Alessandra Santopadre with a child the Montreal archdiocese’s refugee office is helping as her family seeks refugee status. Photo courtesy Alessandra Santopadre

Asylum seekers are facing reality check to enter Canada

By 
  • September 8, 2017

OTTAWA - Asylum seekers need honest information about their chances of remaining in Canada, said the woman who runs the Archdiocese of Montreal’s outreach to refugees.

“Otherwise, they arrive here and after a few months they are sent back because their request as a refugee is not valid,” said Alessandra Santopadre, 47, co-ordinator of the archdiocese’s refugee sponsorship program.

Asylum seekers now in the United States have to understand that just arriving in Canada does not mean they’ll be accepted as refugees, she said.

“You have to be a convention refugee, not because you are scared of (U.S. President Donald) Trump,” she said. “That is not a reason.”

Convention refugees are defined as people who have a “well-founded fear of persecution” based on five grounds: race, religion, nationality, membership in a particular social group and political opinion. Fleeing poverty or an environmental crisis will not be enough to guarantee being received into Canada, she said.

Nevertheless, the Montreal archdiocese is poised to help asylum seekers, especially vulnerable pregnant women and women with small children. On Oct. 1, it will open a former rectory that will provide 12 rooms to temporarily house them while their applications are processed and before they can obtain rental accommodation.

Santopadre spent 15 years working for the Scalabrinian religious community in outreach to refugee communities. That work took her around the world to get to know the circumstances on the ground and “find a solution with local people,” she said.

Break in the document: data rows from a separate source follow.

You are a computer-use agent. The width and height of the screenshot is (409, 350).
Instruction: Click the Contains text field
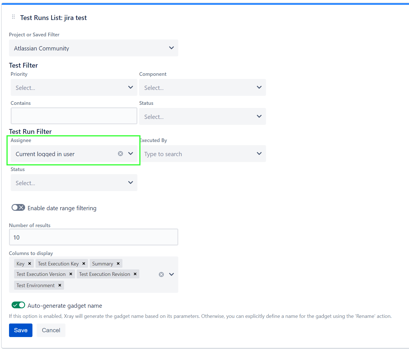pyautogui.click(x=74, y=116)
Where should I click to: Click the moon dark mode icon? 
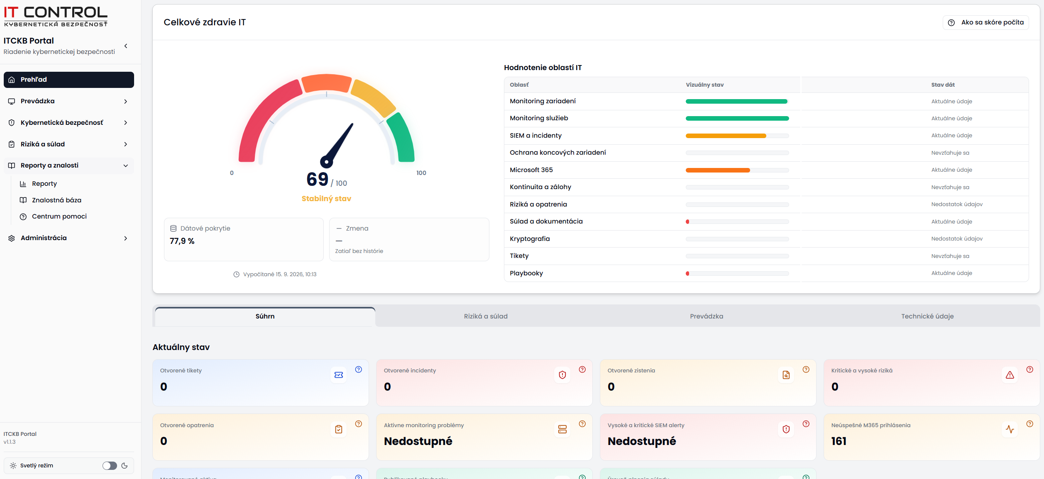click(125, 466)
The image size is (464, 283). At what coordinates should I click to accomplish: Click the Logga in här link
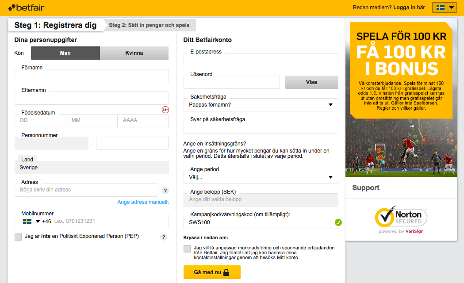click(410, 7)
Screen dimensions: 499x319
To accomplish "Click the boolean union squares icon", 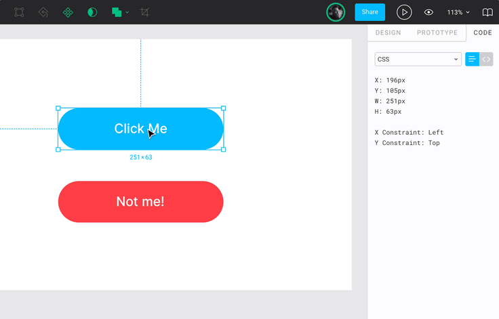I will [x=117, y=12].
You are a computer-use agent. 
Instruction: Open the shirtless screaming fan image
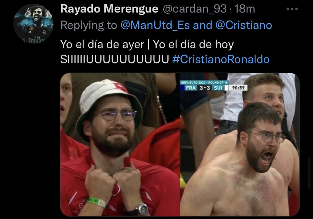[x=240, y=144]
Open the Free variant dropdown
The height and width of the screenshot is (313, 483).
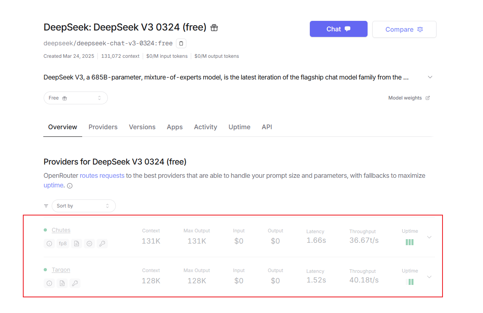(x=75, y=98)
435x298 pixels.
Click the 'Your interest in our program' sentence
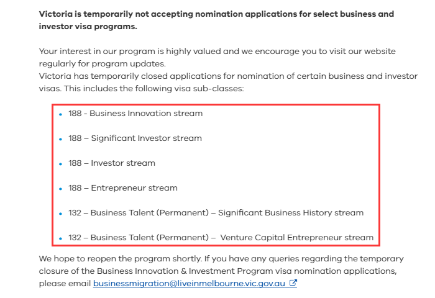pos(218,52)
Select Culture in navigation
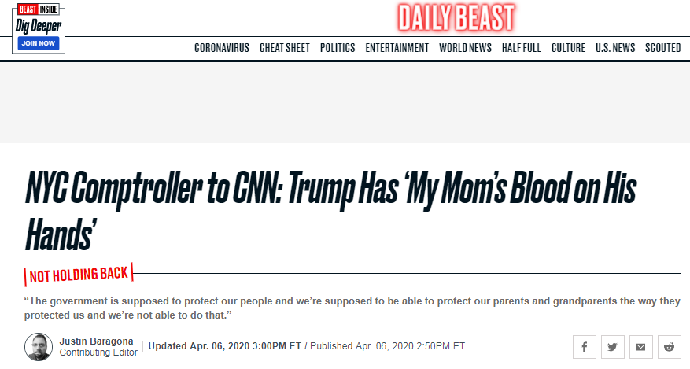Screen dimensions: 690x369 (568, 48)
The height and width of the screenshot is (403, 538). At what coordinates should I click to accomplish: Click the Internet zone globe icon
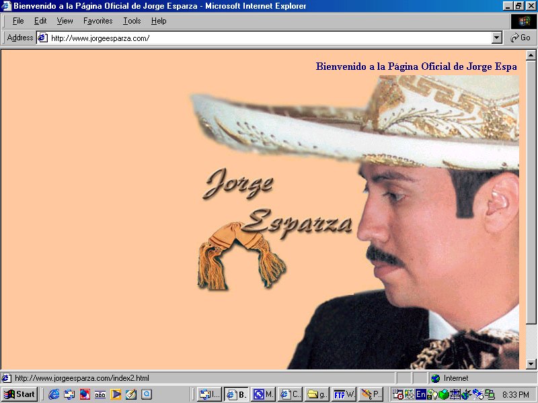click(x=435, y=378)
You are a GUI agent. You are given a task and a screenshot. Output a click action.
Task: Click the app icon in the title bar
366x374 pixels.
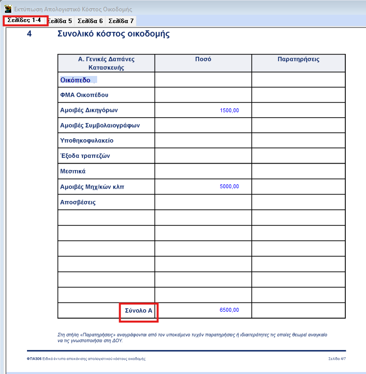8,9
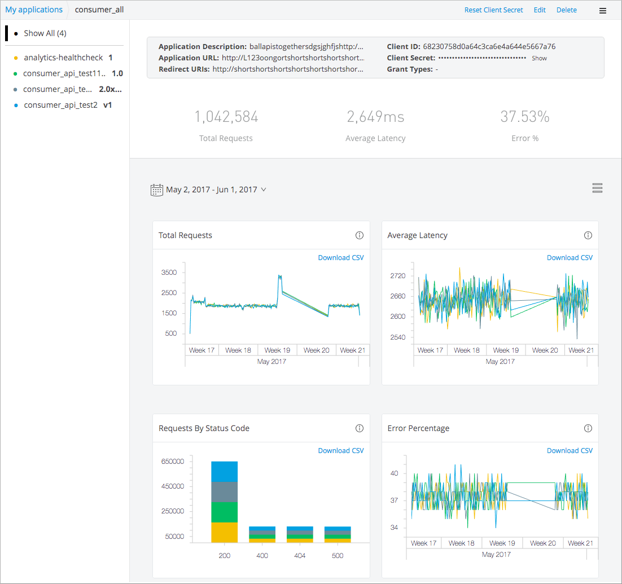This screenshot has height=584, width=622.
Task: Click info icon on Error Percentage chart
Action: pos(588,428)
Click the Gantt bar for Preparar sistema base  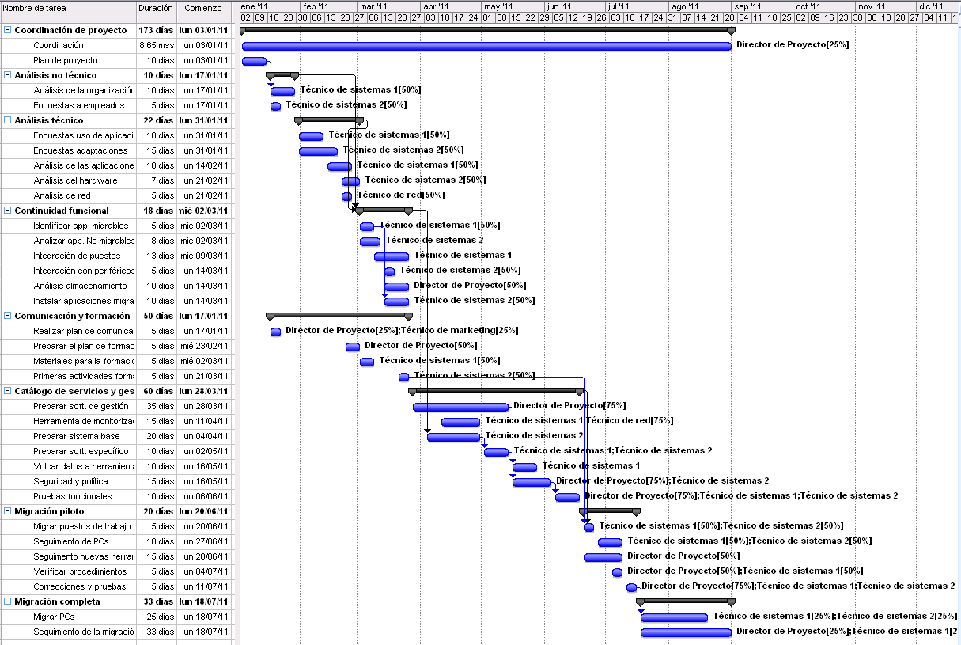click(x=453, y=437)
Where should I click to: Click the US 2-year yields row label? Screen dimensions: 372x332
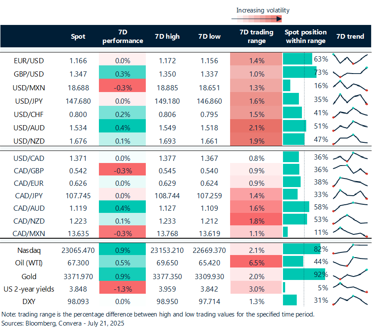tap(29, 289)
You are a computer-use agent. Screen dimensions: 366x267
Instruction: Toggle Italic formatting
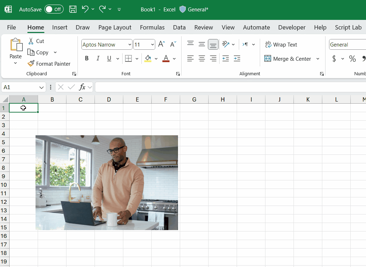(x=98, y=59)
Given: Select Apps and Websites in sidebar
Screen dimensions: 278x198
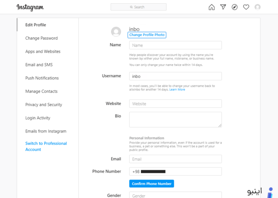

Prior to coming to Canada, she had worked most recently in Haiti, arriving in 2007, three years before the catastrophic 2010 earthquake.

Since taking over the refugeesponsorship program, Santopadre has spent a lot of time in airports, waiting for refugee families to arrive. Sometimes she is with a priest and members of a local parish waiting for their sponsored family; other times she is with a family waiting for a sponsored loved one or loved ones.

“When they see their family coming out, it’s a magic moment,” she said.

After a week or two, she will visit the new family to help ensure they have what they need.

In 2016-17, the archdiocese processed 345 files involving about 700 people from countries such as Syria, Eritrea, Burundi, Afghanistan, Iraq, Sudan and Iran. Forty-seven parishes are involved in refugee sponsorship efforts — about half involved in direct sponsorships, the rest in fundraising or helping families that are sponsoring relatives.

Her office helps families that wish to sponsor family members navigate the refugee and immigration process with the government.

“We have to be there to help them and support them,” she said.

In March, a family of Pakistani Christians crossed the border illegally into Canada because they had heard of Prime Minister Justin Trudeau’s tweet welcoming people to Canada.

At first they stayed at a YMCA, but then they came to Santopadre’s office. St. Giovanni Bosco, an Italian parish in Montreal, offered to put them up for while they searched for an apartment, Santopadre said. “They became part of the community” and their children, ages six and eight, have started school.

“I came to visit them regularly,” Santopadre said. “They’re scared the Canadian government will send them back to Pakistan. Christians are persecuted there.”

The father told her, “I don’t want my two children to suffer as I suffered as a Christian,” she said.

In her work, she tries help the sponsored families become aware of cultural differences.

“It’s something I love to do,” she said. “I don’t see difference as a problem but as a richness.”